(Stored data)
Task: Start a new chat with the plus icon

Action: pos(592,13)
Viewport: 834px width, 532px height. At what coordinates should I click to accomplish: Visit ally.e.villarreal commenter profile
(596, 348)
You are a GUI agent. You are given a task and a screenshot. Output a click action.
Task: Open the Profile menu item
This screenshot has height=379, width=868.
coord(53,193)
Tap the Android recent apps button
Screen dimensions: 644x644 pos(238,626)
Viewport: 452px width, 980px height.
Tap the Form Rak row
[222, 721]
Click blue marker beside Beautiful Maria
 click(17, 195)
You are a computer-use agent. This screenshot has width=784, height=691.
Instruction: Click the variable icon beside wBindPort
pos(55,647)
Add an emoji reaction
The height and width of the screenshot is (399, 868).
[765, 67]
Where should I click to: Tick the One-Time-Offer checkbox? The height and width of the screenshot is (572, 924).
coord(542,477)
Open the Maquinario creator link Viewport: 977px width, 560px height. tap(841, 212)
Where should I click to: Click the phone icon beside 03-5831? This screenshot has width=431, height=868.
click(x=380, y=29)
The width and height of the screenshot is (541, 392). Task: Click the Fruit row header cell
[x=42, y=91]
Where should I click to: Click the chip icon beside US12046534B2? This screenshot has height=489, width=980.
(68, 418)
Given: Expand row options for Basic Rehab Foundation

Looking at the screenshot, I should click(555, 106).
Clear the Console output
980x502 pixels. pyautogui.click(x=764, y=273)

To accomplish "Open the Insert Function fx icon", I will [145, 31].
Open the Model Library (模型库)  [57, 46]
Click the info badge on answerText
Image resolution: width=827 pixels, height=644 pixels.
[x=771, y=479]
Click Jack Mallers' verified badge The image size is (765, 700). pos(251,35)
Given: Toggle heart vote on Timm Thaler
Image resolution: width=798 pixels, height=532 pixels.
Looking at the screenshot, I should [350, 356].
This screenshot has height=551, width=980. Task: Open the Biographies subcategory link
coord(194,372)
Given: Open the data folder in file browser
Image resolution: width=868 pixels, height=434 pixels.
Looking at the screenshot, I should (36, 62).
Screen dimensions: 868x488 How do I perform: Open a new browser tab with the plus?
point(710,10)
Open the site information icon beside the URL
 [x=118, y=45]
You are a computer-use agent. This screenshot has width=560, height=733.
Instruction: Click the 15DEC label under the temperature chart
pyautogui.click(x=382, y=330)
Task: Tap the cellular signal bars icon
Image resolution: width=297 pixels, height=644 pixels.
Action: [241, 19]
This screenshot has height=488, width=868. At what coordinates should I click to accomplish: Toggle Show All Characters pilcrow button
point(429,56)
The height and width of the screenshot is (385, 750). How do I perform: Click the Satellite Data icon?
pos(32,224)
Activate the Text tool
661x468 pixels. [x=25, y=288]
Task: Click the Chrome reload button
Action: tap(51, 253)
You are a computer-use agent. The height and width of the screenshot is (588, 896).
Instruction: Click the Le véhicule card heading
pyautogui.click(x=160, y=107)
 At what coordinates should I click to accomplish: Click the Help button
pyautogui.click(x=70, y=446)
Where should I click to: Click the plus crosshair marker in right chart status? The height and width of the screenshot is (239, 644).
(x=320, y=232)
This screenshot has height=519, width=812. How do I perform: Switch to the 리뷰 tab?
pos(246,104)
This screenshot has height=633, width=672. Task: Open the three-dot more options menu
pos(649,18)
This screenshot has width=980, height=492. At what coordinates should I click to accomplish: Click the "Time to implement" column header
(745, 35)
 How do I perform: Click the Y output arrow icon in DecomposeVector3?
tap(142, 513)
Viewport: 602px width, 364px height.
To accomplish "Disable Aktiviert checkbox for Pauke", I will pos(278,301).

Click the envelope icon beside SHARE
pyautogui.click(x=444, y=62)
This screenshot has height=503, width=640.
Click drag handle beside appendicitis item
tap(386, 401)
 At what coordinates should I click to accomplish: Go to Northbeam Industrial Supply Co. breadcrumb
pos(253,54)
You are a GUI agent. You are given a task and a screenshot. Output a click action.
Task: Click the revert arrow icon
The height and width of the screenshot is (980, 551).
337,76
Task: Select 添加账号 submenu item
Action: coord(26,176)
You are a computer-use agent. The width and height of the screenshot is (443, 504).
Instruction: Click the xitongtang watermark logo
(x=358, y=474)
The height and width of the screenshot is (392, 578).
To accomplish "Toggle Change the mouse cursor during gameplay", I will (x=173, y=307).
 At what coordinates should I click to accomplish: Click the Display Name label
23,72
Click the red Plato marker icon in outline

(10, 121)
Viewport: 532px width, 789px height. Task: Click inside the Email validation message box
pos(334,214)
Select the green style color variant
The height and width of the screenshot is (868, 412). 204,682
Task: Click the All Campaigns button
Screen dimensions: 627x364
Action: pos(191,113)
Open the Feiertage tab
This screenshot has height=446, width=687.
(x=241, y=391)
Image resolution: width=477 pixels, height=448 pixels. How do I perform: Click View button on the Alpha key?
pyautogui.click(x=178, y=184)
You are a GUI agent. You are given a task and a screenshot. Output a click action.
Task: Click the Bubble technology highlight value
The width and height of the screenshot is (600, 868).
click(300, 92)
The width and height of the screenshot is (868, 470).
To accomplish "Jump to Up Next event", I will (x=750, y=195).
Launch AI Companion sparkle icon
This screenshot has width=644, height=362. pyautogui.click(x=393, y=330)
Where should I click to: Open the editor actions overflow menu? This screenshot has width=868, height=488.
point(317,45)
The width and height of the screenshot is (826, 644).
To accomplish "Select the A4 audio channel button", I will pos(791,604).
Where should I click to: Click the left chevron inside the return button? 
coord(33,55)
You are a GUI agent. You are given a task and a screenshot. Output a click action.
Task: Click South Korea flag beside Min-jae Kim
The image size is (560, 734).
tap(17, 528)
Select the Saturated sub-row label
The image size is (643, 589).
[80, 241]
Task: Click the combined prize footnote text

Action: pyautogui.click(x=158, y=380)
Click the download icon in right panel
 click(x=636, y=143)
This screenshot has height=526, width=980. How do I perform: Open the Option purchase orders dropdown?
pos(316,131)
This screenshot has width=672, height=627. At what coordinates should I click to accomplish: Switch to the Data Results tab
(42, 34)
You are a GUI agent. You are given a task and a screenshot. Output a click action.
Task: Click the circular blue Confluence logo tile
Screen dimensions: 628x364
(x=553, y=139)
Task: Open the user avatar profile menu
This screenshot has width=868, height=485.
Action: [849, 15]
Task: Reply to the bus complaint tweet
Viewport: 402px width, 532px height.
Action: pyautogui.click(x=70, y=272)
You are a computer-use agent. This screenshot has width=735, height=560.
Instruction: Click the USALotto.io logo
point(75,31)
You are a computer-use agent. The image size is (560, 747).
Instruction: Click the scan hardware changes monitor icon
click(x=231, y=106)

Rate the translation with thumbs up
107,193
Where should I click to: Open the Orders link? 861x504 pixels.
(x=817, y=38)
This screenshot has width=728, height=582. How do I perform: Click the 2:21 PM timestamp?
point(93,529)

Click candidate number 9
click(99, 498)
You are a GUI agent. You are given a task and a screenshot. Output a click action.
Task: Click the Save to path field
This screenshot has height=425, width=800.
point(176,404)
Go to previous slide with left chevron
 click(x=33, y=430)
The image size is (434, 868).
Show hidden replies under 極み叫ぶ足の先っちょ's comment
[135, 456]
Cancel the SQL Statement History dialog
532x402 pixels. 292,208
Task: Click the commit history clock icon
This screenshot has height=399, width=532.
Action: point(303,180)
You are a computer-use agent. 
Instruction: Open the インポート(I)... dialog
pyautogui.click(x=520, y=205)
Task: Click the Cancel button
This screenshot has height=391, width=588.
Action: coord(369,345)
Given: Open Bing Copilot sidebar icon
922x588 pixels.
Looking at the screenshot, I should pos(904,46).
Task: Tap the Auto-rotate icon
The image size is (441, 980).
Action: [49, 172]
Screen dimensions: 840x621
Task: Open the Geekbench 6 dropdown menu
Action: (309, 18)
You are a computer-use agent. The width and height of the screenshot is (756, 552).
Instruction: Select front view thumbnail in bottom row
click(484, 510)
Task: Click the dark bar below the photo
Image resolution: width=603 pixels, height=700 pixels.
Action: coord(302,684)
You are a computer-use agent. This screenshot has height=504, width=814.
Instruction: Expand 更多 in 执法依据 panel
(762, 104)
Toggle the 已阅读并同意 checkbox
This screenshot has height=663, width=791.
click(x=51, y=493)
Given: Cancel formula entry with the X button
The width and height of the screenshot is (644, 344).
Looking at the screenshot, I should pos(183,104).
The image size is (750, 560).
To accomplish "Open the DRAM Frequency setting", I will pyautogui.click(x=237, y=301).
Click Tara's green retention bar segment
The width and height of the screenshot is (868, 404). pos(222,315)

Description of the task –
Copy down every line of the entries containing the word "computer".

Answer to the problem –
You are a computer-use agent. This screenshot has width=784, height=691.
You are a computer-use agent. This screenshot has width=560, height=733.
You are a computer-use agent. The height and width of the screenshot is (588, 896).
You are a computer-use agent. The width and height of the screenshot is (443, 504).
You are a computer-use agent. This screenshot has width=735, height=560.
You are a computer-use agent. The image size is (560, 747).
You are a computer-use agent. 
You are a computer-use agent. The width and height of the screenshot is (756, 552).
You are a computer-use agent. This screenshot has height=504, width=814.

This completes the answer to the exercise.